### [EXERCISE INSTRUCTIONS]
The answer should be a single number, the count of lines in this material that contain "Toggle".

RECORD EXCERPTS below:

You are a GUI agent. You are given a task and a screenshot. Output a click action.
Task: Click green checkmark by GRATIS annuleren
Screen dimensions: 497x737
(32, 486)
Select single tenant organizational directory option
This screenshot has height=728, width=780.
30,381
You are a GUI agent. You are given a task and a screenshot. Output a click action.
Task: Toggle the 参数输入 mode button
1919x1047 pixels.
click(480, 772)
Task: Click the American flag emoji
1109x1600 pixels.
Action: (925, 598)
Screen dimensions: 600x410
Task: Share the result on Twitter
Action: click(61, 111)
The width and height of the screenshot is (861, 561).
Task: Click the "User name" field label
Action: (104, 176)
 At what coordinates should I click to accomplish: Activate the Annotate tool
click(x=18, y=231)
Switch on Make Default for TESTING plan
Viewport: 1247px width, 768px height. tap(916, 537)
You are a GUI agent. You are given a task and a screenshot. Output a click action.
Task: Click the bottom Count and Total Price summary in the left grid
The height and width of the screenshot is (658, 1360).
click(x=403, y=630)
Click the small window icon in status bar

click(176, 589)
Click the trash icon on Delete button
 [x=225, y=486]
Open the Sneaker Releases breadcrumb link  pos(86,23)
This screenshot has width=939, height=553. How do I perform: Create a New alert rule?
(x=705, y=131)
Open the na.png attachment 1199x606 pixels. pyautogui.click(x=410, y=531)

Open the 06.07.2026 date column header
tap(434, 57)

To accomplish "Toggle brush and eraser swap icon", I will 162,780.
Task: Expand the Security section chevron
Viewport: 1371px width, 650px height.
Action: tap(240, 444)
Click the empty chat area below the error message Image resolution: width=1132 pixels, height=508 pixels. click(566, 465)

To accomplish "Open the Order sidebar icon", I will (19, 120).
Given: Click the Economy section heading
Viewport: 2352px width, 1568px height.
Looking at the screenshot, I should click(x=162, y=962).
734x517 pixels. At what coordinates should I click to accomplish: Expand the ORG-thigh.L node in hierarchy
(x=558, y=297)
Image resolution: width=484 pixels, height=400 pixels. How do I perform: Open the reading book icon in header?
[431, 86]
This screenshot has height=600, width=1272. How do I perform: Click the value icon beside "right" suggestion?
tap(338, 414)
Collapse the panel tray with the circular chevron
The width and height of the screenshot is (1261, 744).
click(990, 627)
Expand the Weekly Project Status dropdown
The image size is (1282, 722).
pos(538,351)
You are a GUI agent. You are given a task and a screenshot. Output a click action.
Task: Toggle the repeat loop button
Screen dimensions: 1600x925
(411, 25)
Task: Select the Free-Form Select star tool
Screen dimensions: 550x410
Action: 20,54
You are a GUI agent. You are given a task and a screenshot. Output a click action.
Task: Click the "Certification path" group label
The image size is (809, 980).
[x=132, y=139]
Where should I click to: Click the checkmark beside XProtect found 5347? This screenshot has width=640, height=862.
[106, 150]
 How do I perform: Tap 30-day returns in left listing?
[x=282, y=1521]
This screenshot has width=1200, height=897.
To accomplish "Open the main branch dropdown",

End of RECORD EXCERPTS.

### [OUTPUT]
3